Each of these errors has operational consequences. At best, the CB underutilizes a qualified auditor. At worst, it assigns an unqualified auditor to an engagement and faces an accreditation nonconformity.
How Certiva's AI Handles CV Parsing
Certiva includes an AI-powered CV parsing capability that automates the extraction of auditor qualification data from unstructured documents. Here is how it works:
Upload the CV. The planner uploads the auditor's CV — typically a PDF or Word document — into the auditor's profile in Certiva.

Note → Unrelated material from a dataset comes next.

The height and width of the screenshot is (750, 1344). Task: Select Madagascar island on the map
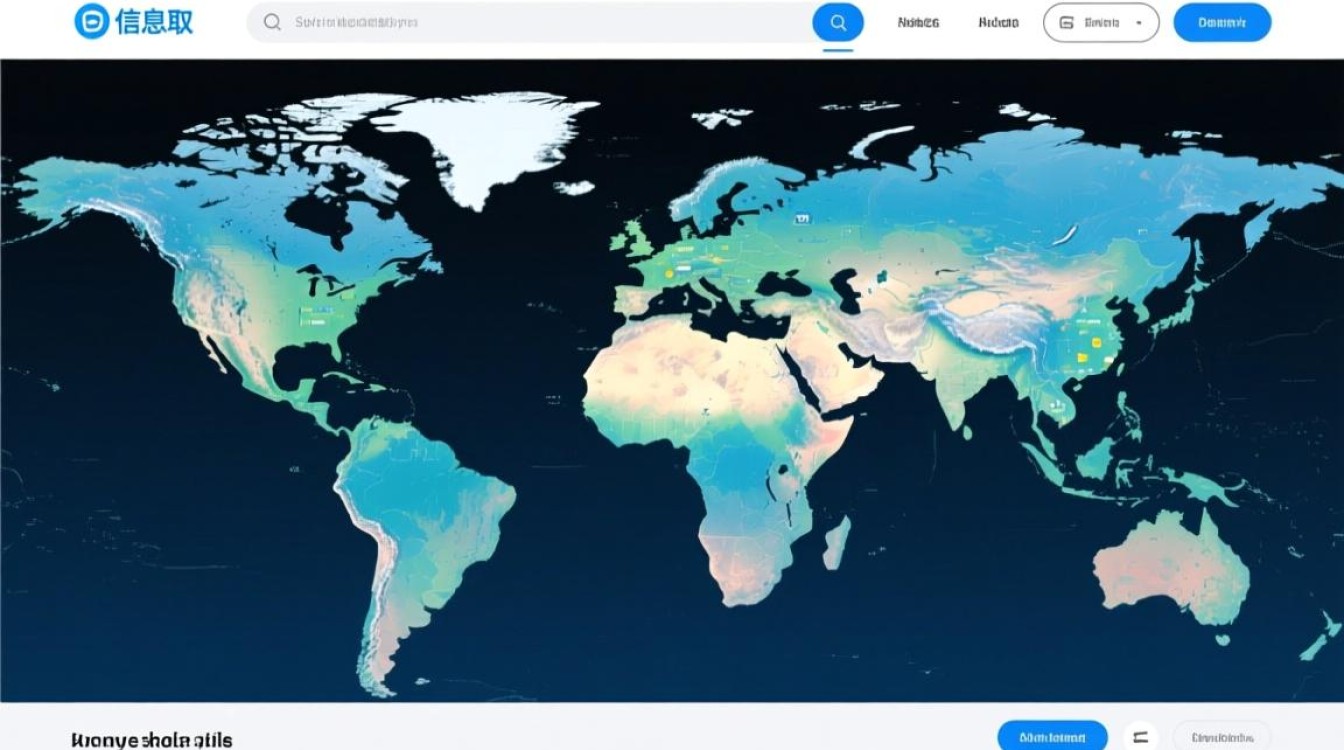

AI extraction runs automatically. Certiva's AI reads the document and identifies qualification-relevant information: standards, EA codes, food chain categories, device classes, industry experience, audit day counts, witness records, training certifications, and employment history. The AI understands that "15 years as quality director in a pharmaceutical manufacturing company" maps to EA 21 (pharmaceuticals) and recognizes references to specific standards even when they are not listed in a neat table.
The extracted data populates the competence profile. The AI creates a structured competence profile from the unstructured CV data. Standards qualifications, EA code coverage, audit day counts, and witness records are all populated in the appropriate fields.

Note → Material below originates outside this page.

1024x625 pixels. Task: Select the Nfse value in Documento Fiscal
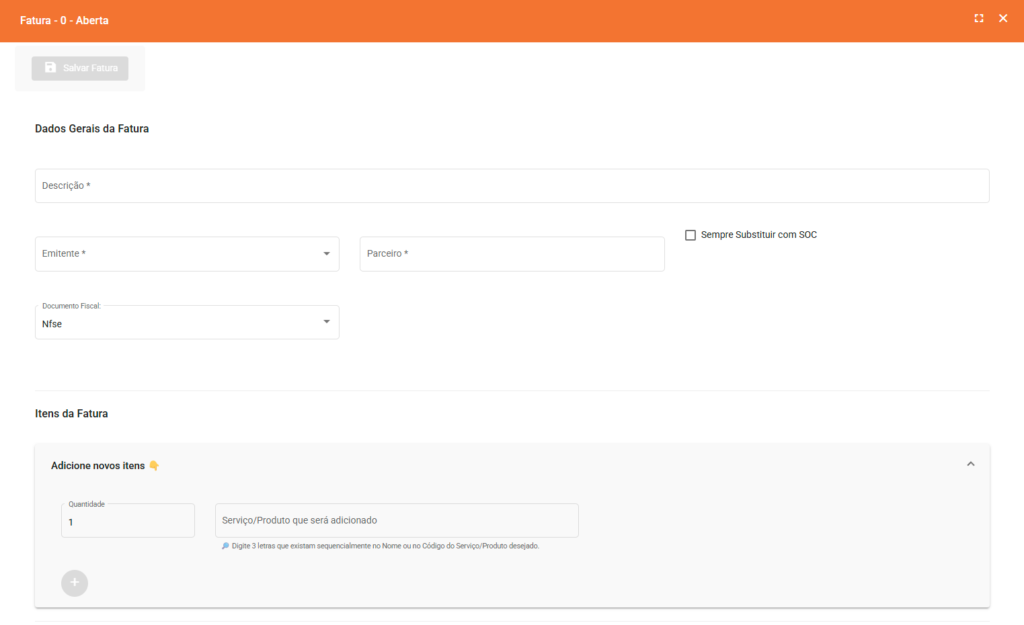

The planner reviews and confirms. This is a critical step. The AI extraction is a draft, not a final determination. The planner reviews the extracted data, corrects any misinterpretations, adds context the AI may have missed, and confirms the profile. The human remains in the loop — the AI handles the tedious extraction work so the planner can focus on verification and judgment.
What the AI Extracts
The extraction covers the data points that matter for auditor qualification management:
- •Standards and role (lead auditor, team member, technical expert)

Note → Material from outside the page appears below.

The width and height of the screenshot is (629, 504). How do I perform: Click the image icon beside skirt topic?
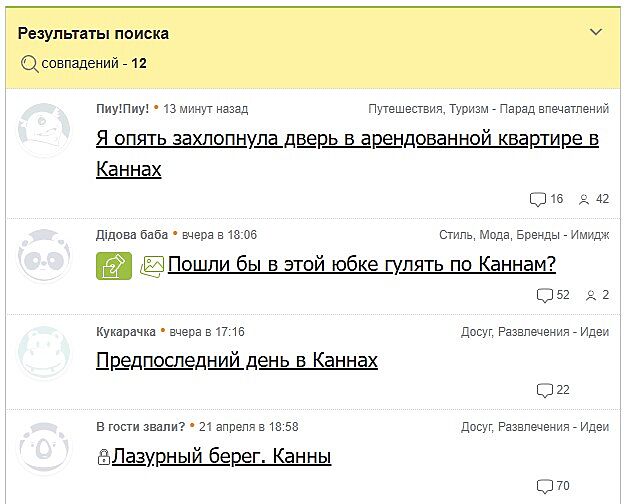tap(152, 266)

- •EA codes derived from industry experience descriptions
- •Food chain categories for food safety auditors
- •Medical device technical areas for ISO 13485 auditors
- •Audit day counts by standard and role
- •Witness audit dates and scope
- •Training course completions and certification dates
- •Employment history with industry classification
The Practical Impact
For a CB like Redstone Certification that manages 35 active auditors, the impact is tangible:
- •New auditor onboarding drops from 45 minutes to 10 minutes. The AI does the extraction in seconds. The planner spends ten minutes reviewing and confirming rather than an hour doing manual data entry.
- •Annual CV updates are no longer dreaded. When auditors submit updated CVs, the AI processes the new information and highlights changes from the previous profile. The planner reviews the deltas rather than re-extracting everything.
- •Qualification data is more complete and accurate. The AI systematically scans the entire document, reducing the risk of missed qualifications or misclassified experience. The planner catches any AI errors during review, but the baseline is more thorough than manual extraction.
AI as an Assistant, Not a Replacement
It is worth emphasizing what this AI capability is and what it is not. It is an extraction and classification tool that turns unstructured text into structured data. It is not making qualification decisions. It is not determining whether an auditor is competent — that judgment remains with the CB's quality management process. The AI reads the CV so the planner does not have to, but the planner still reviews, confirms, and takes responsibility for the final competence profile.
This is a pattern that appears throughout Certiva's use of AI: automate the tedious, error-prone data processing work and present the results for human review and confirmation. The machine does what machines are good at (reading and classifying large volumes of text), and the human does what humans are good at (applying judgment and context).